What the task requires: Every line in the following data that has "computer" counts toward the total; state that total alone.

++++

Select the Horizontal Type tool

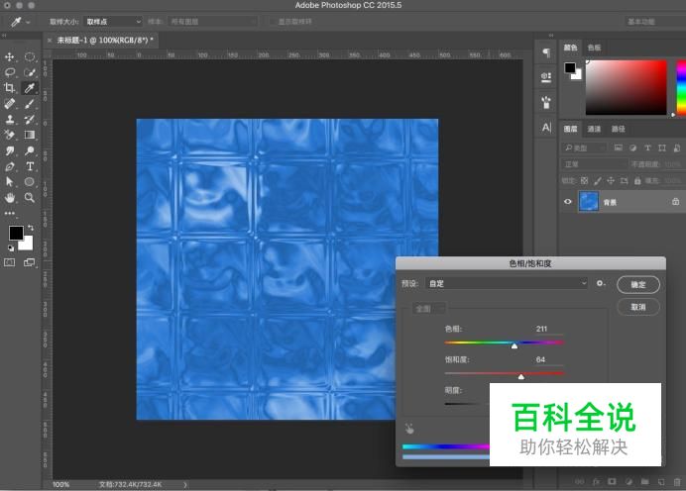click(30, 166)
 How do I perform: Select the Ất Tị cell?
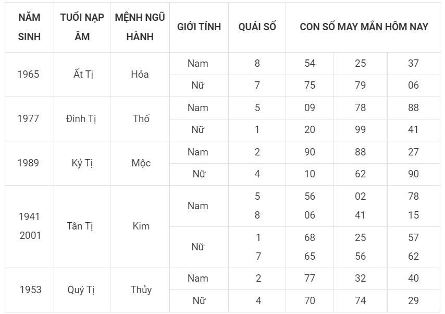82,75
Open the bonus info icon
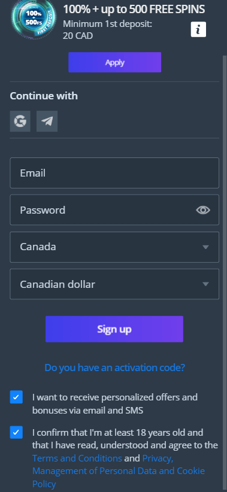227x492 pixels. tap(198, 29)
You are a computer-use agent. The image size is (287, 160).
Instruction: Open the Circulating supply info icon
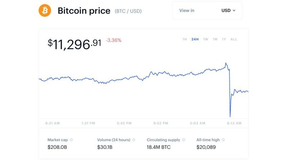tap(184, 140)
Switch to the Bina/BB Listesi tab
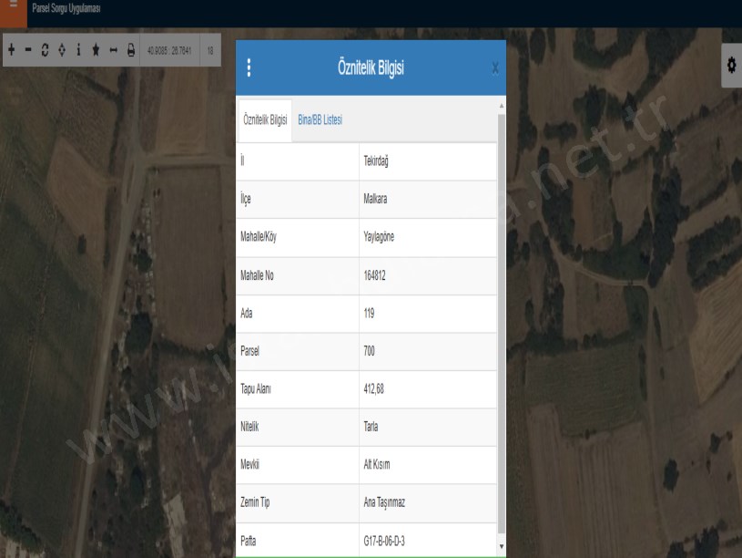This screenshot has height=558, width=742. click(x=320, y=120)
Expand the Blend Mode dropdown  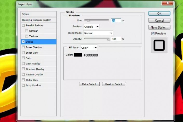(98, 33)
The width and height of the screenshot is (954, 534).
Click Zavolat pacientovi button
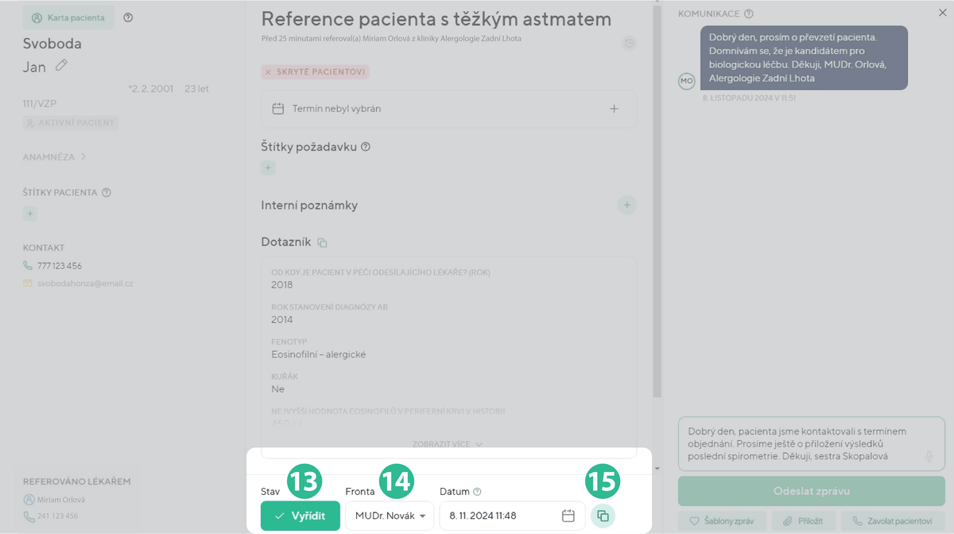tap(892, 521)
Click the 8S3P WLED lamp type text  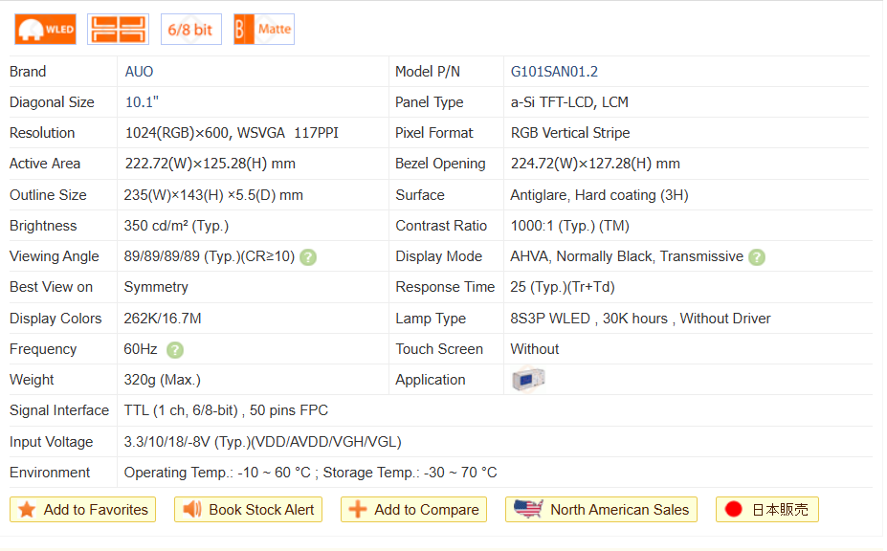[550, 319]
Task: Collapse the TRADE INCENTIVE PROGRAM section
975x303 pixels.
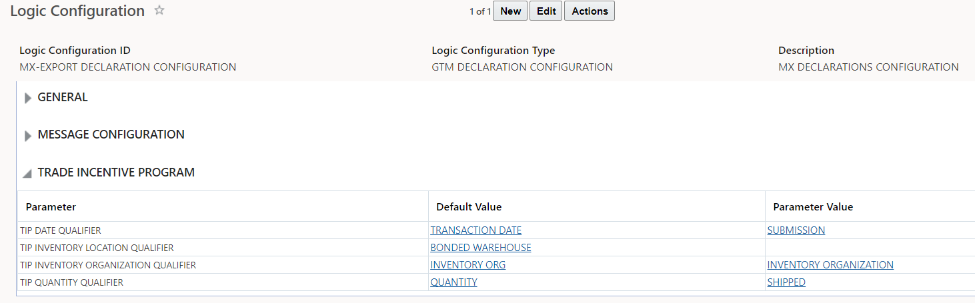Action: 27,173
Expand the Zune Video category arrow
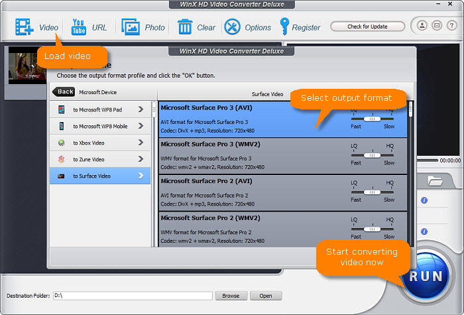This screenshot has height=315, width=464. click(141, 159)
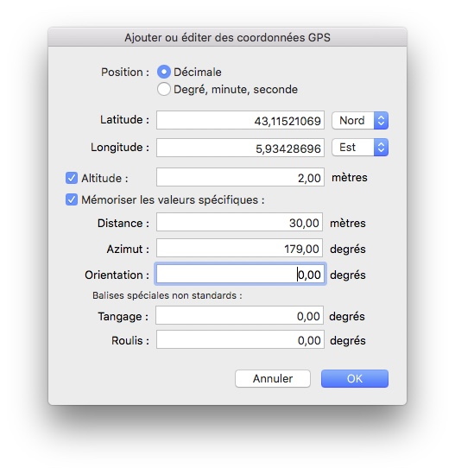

++++

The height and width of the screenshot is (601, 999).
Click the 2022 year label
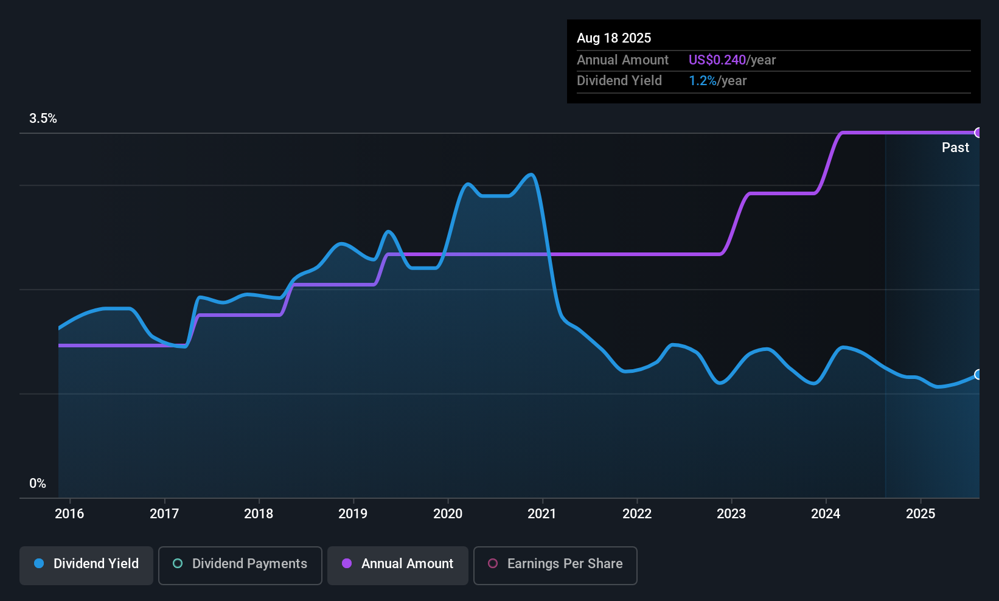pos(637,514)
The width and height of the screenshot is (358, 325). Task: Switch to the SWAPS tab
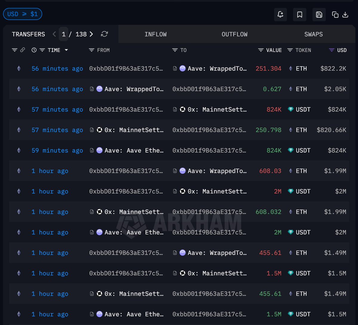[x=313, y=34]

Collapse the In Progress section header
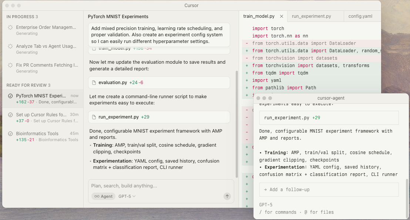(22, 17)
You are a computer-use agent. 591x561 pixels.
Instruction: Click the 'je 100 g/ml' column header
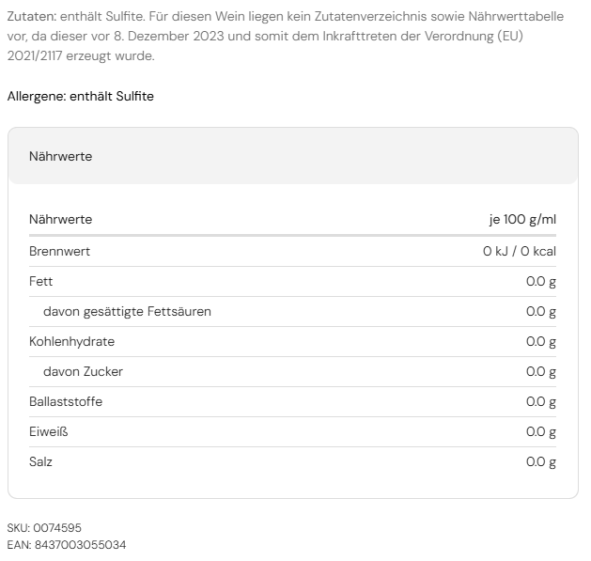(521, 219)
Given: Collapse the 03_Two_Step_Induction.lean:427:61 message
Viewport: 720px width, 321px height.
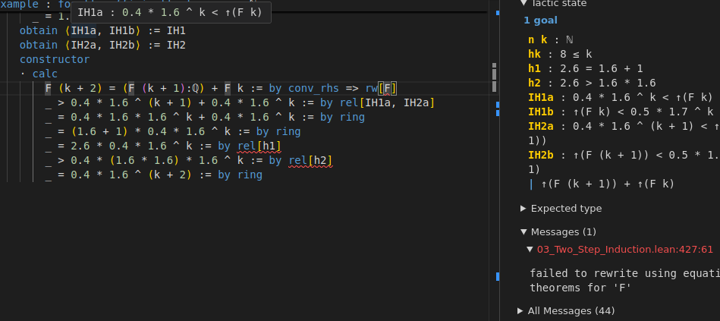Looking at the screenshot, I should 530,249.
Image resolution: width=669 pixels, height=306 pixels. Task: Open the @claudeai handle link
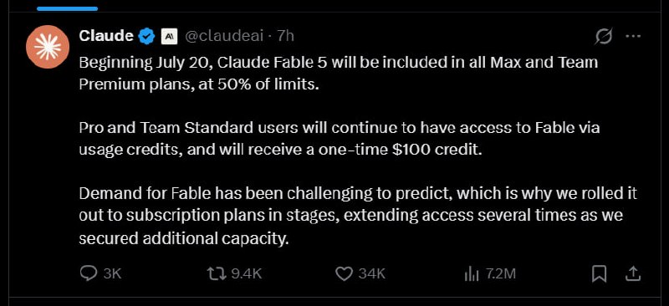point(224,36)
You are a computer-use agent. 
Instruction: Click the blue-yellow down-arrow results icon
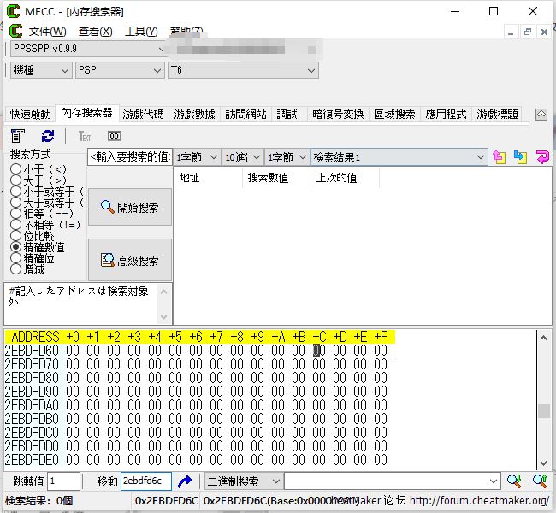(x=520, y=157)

++++

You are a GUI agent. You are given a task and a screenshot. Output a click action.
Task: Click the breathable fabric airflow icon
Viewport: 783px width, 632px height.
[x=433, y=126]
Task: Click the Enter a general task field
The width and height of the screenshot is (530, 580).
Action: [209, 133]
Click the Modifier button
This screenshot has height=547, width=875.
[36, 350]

++++

Your solution: 3